— А бить женщин зачем? — возмутилась Эни.
— Битие жены не является криминальным преступлением, — холодно пояснил девушке полицейский. — Муж является полновластным хозяином жены.
— Вот, а говорят, рабство отменили! — Эни стала пунцовой от возмущения.
— Женщина априори не обладает достаточным умом, чтобы вести дела самостоятельно, — как о само собой разумеющемся сообщил полицейский.
— Почему-то я уже два года самостоятельно веду дела и еще не разорилась. И если бы не этот мужчина, дальше бы спокойно жила, — слово «мужчина» Люсиль произнесла с невыразимой смесью презрения и гадливости. Потом вдруг смело посмотрела в глаза лейтенанту и поинтересовалась. — А если вашу дочь, когда она выйдет замуж, будет избивать муж, вы так же спокойно пожмете плечами?
— Пусть только попробует!
— Ну вот, опять двойной стандарт, — усмехнулся Николас. — Если папа капитан полиции, а я думаю, к тому времени вы им обязательно станете, то его дочь трогать не моги. А если женщина сирота, то ее можно замордовать до смерти. И убийством это считаться не будет.
— Мистер Ротрок, я не совсем это имел в виду.
— Вы сказали то, что сказали, сэр. Женщины глупы и безмозглы априори.

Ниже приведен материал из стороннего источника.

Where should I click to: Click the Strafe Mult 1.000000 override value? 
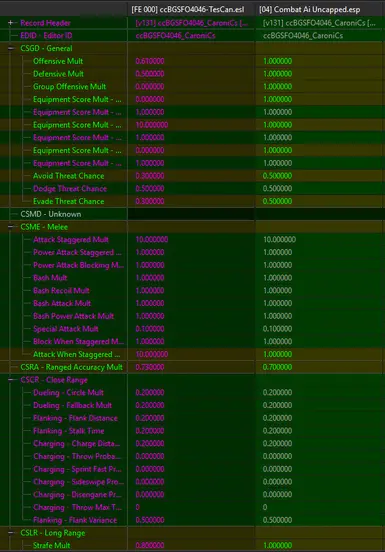277,546
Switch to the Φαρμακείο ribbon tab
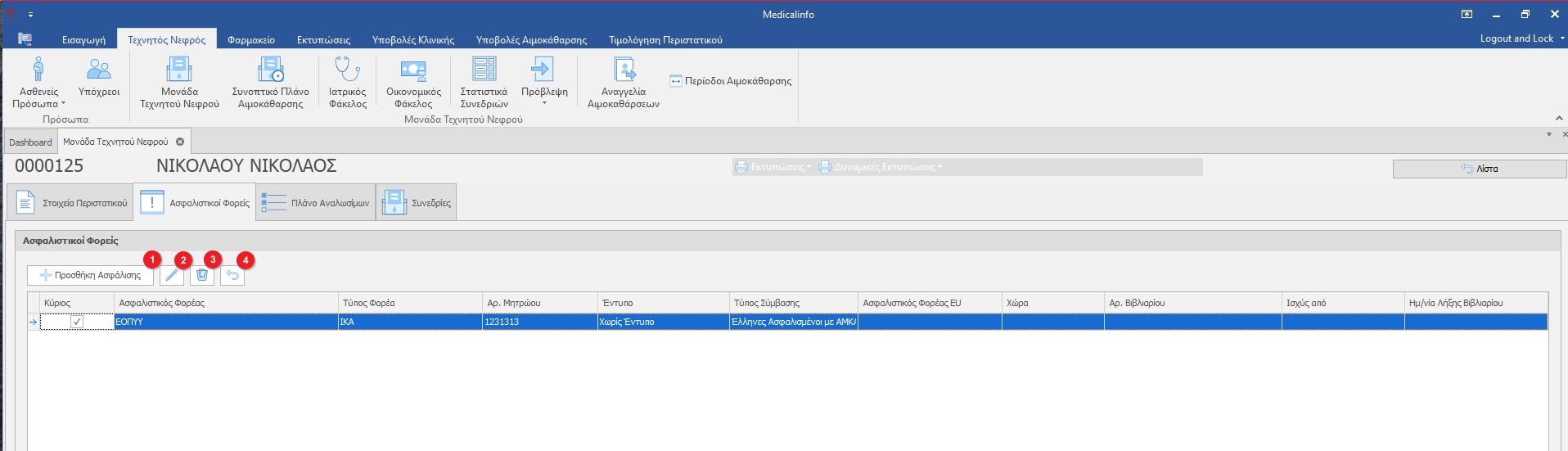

Только вас лично воспитывали женщины, сначала матушка и няня, а потом гувернантка. Как же вы доверяете воспитание сыновей неполноценным существам? — голос Марьи был весьма холоден, все ее дружелюбие куда-то испарилось. — Но я хотела бы поставить вас в известность, что Люсиль под венец пойдет только по доброй воле. Никакого принуждения мы не допустим.
Лейтенант посмотрел на ставшие холодно-вежливыми лица, коротко кивнул, соглашаясь, и поспешил откланяться. Провожал полицейского до служебной пролетки только Невс, ради этого выбравшийся из-под стола. Проследил рыжим взглядом за отбытием гостя, неодобрительно мявкнув вслед, и гребанул задними ногами. Почему-то именно это задело лейтенанта больше всего.
— Итак, Люсиль, ты остаешься в городе или все же едешь с нами? — Марья решила внести ясность в ситуацию.
— С вами, мне тут оставаться нельзя, — девушка грустно понурилась.
— А вот расстраиваешься ты дочка зря, — взяла слово Зара. — Вспомни, я тебе нагадала спасение от напасти и дальнюю дорогу?
— И перемену в жизни, — радостно заулыбалась Марина, подумала и добавила нараспев. — И тре-во-фо-го короля. А Робин тревофый король? Он мне очень нравитсяяя.
Брат и сестра Лонг, так звучала фамилия столь не похожих друг на друга родственников, откланявшись, ушли восвояси, дабы не мешать бурной деятельности хозяев. Марья сбегала в палатку, достала из коробки шитую шелком шаль и одарила ею Шон Ю. Девушка сначала взвизгнула от восторга, а потом спрятала руки за спину и замоталаголовой.
— Мы не можем принять столько дорогой подарок… — начал, кланяясь, Кианг Шуй.
— Так, ребята, у меня нет времени с вами препираться! — Марья накинула шаль на плечи Шон. — Моя вещь, кому хочу, тому дарю! Помахала на прощание рукой и побежала к готовому отъехать фургону.
Цирковой фургон, хоть и давненько некрашенный, но запряженный парой кобов, произвел фурор в русском квартале. Мальчишки бежали стайкой, показывая пальцами на лошадей с белыми метелками на ногах и шикарными гривами, на Сонка, с каменным выражением лица, сидящего на козлах. Прохожие тоже с любопытством смотрели вслед фургону, а когда он свернул и остановился у лавочки Люсиль, быстро собрались зеваки. Но, приехавшие с хозяйкой четверо мужчин и дама, в которой кое-кто узнал странную посетительницу, совсем не обращали внимания на собравшихся.
— М-да, как говорится, чистенько, но бедненько — оценил Оле спартанскую обстановку в жилой части мастерской. Вслух, конечно, никто ничего не сказал, но Люсиль и так все поняла.